PROBLEM STATEMENT: Find each line in the records below that contains the word "will", and copy it out.

=== DATA SHOWN ===

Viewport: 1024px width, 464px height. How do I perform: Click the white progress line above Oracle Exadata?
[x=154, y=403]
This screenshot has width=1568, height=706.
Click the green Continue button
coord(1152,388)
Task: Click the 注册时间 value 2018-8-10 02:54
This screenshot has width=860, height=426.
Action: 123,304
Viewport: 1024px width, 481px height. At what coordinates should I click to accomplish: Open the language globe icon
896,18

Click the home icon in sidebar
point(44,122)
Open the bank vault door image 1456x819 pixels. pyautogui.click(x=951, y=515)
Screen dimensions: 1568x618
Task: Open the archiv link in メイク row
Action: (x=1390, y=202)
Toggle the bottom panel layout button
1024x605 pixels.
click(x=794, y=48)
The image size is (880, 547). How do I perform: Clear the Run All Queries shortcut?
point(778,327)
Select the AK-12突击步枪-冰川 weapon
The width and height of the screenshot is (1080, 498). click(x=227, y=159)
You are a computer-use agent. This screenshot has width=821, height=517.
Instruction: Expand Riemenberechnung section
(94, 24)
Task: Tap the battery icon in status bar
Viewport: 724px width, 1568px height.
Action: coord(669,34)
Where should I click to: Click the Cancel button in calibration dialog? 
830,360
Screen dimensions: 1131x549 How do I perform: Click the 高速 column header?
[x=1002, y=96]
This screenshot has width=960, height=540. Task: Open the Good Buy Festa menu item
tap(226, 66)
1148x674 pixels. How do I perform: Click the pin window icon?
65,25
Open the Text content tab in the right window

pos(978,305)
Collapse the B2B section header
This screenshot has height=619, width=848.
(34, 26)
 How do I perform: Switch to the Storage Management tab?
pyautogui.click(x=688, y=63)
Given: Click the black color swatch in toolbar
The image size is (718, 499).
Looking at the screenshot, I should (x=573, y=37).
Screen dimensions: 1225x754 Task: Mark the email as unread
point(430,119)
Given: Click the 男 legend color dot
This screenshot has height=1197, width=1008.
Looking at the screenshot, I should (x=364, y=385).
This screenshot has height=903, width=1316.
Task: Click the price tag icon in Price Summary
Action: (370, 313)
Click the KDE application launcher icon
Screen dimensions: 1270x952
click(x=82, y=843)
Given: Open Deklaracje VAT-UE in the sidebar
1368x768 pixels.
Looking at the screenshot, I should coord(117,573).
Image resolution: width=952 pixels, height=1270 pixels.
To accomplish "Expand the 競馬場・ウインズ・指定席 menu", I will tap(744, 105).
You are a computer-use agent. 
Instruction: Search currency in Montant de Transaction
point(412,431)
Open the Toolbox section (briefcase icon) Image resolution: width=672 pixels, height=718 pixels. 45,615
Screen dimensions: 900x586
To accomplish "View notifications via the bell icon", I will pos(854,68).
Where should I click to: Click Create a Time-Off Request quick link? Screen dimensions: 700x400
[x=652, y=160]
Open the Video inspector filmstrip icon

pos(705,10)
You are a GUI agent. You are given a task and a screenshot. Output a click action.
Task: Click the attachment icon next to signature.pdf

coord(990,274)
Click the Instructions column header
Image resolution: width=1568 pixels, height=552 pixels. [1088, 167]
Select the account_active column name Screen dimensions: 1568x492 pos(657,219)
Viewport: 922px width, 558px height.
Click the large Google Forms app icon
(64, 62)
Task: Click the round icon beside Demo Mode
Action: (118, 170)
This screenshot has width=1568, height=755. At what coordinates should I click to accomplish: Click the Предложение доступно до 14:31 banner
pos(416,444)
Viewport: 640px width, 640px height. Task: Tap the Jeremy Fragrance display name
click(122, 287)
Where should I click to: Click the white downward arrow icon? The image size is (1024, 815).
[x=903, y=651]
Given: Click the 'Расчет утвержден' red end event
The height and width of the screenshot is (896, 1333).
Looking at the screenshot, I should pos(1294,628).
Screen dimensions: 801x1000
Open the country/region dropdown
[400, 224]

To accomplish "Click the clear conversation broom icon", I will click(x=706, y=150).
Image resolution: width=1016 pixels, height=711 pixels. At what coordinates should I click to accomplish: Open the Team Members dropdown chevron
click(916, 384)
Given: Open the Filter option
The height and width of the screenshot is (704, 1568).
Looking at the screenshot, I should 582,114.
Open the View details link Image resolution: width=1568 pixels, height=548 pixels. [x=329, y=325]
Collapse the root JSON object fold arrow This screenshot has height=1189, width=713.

===

EXERCISE ANSWER:
To accomplish "Expand the 競馬場・ウインズ・指定席 menu", I will tap(744, 105).
To accomplish "View notifications via the bell icon", I will pos(854,68).
To accomplish "Click the clear conversation broom icon", I will click(x=706, y=150).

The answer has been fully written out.